なお、現在までにホームページ閲覧者からの問い合わせなどはなく、ウイルスの拡散や情報漏洩などもない。今回の事案は外部者からの改ざんが原因としており、詳細にログを確認した上で、今後はセキュリティの強化といった対策を講じる。
フルハシEPO、データセンターのサーバーに不正アクセス
リサイクル事業やエネルギー事業を手がけるフルハシEPOが運用するデータセンターのサーバーが、第三者による不正アクセスを受けた。
不正アクセスは2022年9月3日に発生。被害の拡大を防ぐため、すぐにサーバーを停止しネットワークを遮断。この不正アクセスによって基幹システムや関連システムにも被害が及び、一部業務に支障をきたしている。
同社は対策本部を設置するとともに、外部専門家の協力を受け不正アクセスによる被害範囲と情報の特定を急いでいる。現時点では情報流出などの被害はないが、全容の把握には時間を要するという。同社は業績などに重要な影響を及ぼす事態や、新たな事実が判明した場合すみやかに情報を開示するとしている。
マイクロソフト、9月のセキュリティ更新プログラムをリリース
マイクロソフトは9月14日(米国時間)、セキュリティ更新プログラムの情報を公開した。緊急6件、重要6件の脆弱性を修正している。これらの脆弱性を悪用するマルウェアの攻撃に備え、早期にセキュリティ更新プログラムを適用しておきたい。
■緊急:リモートでのコード実行
・Windows 11
・Windows 10 v21H2、v21H1、v20H2
・Windows Server 2022(Server Core installationを含む)
・Windows Server 2019、2016、v20H2(Server Core installationを含む)

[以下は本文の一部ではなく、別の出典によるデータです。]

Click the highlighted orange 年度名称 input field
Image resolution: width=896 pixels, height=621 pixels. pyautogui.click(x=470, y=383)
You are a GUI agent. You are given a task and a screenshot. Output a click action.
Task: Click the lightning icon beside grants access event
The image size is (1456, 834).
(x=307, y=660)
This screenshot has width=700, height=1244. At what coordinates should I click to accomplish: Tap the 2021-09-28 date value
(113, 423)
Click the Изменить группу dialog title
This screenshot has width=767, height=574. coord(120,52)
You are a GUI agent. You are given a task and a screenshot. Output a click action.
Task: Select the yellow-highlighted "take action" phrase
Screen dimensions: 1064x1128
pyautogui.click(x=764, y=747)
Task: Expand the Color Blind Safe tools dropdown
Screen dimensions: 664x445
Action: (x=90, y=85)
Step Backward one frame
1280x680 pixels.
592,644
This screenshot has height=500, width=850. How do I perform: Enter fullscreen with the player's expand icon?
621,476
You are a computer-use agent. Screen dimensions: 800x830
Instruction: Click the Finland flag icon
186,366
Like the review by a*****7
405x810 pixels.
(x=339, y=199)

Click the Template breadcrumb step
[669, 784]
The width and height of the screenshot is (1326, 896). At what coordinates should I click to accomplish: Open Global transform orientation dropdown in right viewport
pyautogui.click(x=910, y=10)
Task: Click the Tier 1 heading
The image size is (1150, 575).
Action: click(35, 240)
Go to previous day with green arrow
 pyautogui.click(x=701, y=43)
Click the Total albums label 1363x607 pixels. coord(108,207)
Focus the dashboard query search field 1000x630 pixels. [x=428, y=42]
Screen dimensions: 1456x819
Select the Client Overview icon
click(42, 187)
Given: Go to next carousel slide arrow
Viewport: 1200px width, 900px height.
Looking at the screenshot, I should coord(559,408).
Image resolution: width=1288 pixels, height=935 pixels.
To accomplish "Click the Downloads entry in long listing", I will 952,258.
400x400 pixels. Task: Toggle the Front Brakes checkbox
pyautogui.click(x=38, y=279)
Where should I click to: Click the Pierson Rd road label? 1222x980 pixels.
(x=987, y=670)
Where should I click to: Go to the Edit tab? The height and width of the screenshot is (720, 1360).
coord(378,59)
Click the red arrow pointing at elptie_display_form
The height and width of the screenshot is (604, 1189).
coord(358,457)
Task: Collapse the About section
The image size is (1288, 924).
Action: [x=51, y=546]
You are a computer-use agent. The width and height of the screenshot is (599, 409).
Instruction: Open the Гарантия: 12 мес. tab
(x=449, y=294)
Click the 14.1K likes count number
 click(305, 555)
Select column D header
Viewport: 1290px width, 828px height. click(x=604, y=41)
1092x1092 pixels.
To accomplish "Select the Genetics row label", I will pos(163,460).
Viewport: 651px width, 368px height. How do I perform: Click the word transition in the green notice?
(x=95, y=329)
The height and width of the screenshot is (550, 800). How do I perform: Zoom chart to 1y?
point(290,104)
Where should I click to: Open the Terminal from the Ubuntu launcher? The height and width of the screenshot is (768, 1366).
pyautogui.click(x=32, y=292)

・Windows 8.1、Windows Server 2012 R2、Windows Server 2012(Server Core installationを含む)
・Microsoft Dynamics 365
■重要:リモートでのコード実行
・Microsoft Office
・Microsoft SharePoint
・Microsoft.NET
■重要:特権の昇格
・Microsoft Visual Studio
・Microsoft Azure-related software
・Microsoft Defender for Endpoint for Mac
イオンカードを騙るフィッシングメール
9月8日の時点で、イオンカードを騙るフィッシングメールが拡散している。メール件名の一例は以下の通り。
- 【重要】イオンカードご利用確認のお願い
- 【重要】イオンカード本人確認のお知らせ
- 【最終警告】イオンカードからの緊急のご連絡
- 【イオンカード】現在カードのご利用が一時停止されました
- クレジットカード等に一部サービスがかかる 休止のお知らせ
- <緊急!イオンカード 重要なお知らせ>
メールでは、本人の利用かどうか確認したい取り引きがあったので、カードの利用を一部制限したなどと記載。URLをクリックしてカードの利用を確認するよう誘導する。リンク先はフィッシングサイトで、「AEON CARD」を模したサイトとなっているため注意が必要だ。